I’m waiting for BJ Fogg to bring out a book on this, his theories of behavioural change and the power of tiny habits are echoed in this book, but this is well worth reading as it gives simple actionable steps to understand habits, decrease bad habits and set new habits in place.
A couple of things that really resonated with me:
- Behavioural change has 3 layers: outcomes based, processes and identity. Identity is the strongest method, as you don’t want to be lying to yourself (i.e. there is a huge gulf between saying: “I’m trying not to smoke” which is a process vs ” I’m not a smoker” which is your identity). Identity is more powerful
- Like BJ Fogg he talks about habit stacking. Attaching a new (extremely small) habit to an existing behaviour (e.g. before you brush your teeth, floss one tooth) Easy to do and no one only flosses one tooth once they’ve started. He compounds this by adding rewards (to make it stick) and stacking multiple habits so that it flows together
- Ensuring that new habits are obvious, easy, attractive and satisfying (it sounds simple, but is more difficult to achieve)

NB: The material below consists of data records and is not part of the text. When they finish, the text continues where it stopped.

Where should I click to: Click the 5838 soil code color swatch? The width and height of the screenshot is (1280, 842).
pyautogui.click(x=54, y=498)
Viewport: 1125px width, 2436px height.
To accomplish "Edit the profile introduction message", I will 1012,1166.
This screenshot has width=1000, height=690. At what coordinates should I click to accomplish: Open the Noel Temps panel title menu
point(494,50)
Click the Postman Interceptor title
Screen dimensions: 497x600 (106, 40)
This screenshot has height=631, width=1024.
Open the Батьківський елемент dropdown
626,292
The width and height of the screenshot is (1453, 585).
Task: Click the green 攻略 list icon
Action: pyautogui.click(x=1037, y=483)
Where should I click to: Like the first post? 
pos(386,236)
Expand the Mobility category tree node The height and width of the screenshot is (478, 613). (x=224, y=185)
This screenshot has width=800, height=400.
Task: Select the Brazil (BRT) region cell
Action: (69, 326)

I thought the book was very actionable and the layout was great too, a lot of reiteration of the key methods. Pretty soon I’m going to end up with a morning routine like Mark Wahlberg’s
- Blood, bones & butter- Gabrielle Hamilton
I nearly put this down after reading the first 10 pages (and sporadically throughout the book), however I did end up finishing it.
She describes her unorthodox upbringing and life and how it maps to her love of food. From her childhood foraging with her French ballet dancer mother, through living in France and Greece and summers with her Italian mother-in-law. All of these impact the restaurant Prune she opens.
Her descriptions of what she ate are interesting, the inter-personal interactions less so.